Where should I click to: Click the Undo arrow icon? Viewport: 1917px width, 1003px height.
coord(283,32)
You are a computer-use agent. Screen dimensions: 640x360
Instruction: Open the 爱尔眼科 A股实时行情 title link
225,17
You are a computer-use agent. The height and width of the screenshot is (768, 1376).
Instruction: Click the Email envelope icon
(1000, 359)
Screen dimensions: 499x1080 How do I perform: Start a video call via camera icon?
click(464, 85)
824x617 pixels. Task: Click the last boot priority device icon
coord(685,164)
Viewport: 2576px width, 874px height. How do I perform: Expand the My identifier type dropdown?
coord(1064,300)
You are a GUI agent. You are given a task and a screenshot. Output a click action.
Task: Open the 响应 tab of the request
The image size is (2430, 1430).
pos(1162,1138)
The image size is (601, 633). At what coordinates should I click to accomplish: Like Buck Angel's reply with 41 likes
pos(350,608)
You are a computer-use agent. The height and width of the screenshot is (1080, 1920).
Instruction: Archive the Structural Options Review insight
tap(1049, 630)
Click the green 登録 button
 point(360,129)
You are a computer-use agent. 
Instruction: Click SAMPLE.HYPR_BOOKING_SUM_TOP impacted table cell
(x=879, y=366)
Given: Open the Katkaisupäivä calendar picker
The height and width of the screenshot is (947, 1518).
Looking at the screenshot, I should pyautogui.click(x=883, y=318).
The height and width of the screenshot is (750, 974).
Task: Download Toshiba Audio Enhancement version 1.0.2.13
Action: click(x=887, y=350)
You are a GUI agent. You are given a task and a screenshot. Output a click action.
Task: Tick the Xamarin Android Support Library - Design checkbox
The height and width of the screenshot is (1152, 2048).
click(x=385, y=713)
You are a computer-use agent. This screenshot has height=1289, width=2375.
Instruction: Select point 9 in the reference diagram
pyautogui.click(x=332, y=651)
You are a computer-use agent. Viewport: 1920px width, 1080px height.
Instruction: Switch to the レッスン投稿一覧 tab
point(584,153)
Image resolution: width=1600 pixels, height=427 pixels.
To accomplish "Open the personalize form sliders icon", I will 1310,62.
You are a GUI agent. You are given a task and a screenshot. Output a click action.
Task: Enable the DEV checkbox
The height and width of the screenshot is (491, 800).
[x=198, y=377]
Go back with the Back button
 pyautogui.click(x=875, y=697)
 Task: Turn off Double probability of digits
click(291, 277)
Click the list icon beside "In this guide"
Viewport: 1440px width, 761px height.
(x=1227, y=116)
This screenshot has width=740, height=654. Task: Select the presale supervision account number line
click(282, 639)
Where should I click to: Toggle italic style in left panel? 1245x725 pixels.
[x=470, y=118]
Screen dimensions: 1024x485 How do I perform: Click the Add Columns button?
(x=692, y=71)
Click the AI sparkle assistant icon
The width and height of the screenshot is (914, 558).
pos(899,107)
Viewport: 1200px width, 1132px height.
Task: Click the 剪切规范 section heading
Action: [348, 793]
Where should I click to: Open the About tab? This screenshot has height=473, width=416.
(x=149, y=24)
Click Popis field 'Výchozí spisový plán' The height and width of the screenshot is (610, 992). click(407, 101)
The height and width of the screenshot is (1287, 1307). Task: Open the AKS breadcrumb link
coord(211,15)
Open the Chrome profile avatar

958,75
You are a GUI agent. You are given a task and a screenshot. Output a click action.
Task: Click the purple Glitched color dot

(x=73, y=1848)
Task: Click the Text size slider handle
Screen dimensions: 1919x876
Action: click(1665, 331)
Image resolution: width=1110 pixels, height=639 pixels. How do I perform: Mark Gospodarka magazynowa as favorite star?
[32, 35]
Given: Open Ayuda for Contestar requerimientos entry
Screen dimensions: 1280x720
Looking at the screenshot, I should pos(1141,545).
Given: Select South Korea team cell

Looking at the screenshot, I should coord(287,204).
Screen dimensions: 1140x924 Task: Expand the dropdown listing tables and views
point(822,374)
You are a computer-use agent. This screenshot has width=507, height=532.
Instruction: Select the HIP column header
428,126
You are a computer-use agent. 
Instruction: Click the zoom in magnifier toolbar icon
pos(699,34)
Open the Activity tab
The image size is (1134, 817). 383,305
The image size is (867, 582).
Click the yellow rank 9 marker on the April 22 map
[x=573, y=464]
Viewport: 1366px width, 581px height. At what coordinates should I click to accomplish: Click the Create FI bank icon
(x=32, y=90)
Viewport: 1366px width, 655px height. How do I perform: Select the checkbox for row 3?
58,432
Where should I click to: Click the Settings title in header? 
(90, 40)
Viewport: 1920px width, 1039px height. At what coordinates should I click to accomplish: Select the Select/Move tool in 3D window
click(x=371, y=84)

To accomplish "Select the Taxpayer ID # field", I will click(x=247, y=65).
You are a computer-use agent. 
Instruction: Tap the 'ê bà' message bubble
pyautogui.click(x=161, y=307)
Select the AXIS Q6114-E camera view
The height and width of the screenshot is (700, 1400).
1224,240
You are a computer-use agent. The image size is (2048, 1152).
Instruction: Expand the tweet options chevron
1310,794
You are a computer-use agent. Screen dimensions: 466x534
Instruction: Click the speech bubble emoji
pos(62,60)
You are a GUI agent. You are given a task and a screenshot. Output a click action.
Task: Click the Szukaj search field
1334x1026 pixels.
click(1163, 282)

--- Work to do ---
Can you set down the rows verbatim, from the line containing "Given: Open Ayuda" through the line containing "point(822,374)", including both of those lines?

--- Full response ---
Given: Open Ayuda for Contestar requerimientos entry
Screen dimensions: 1280x720
Looking at the screenshot, I should pos(1141,545).
Given: Select South Korea team cell

Looking at the screenshot, I should coord(287,204).
Screen dimensions: 1140x924 Task: Expand the dropdown listing tables and views
point(822,374)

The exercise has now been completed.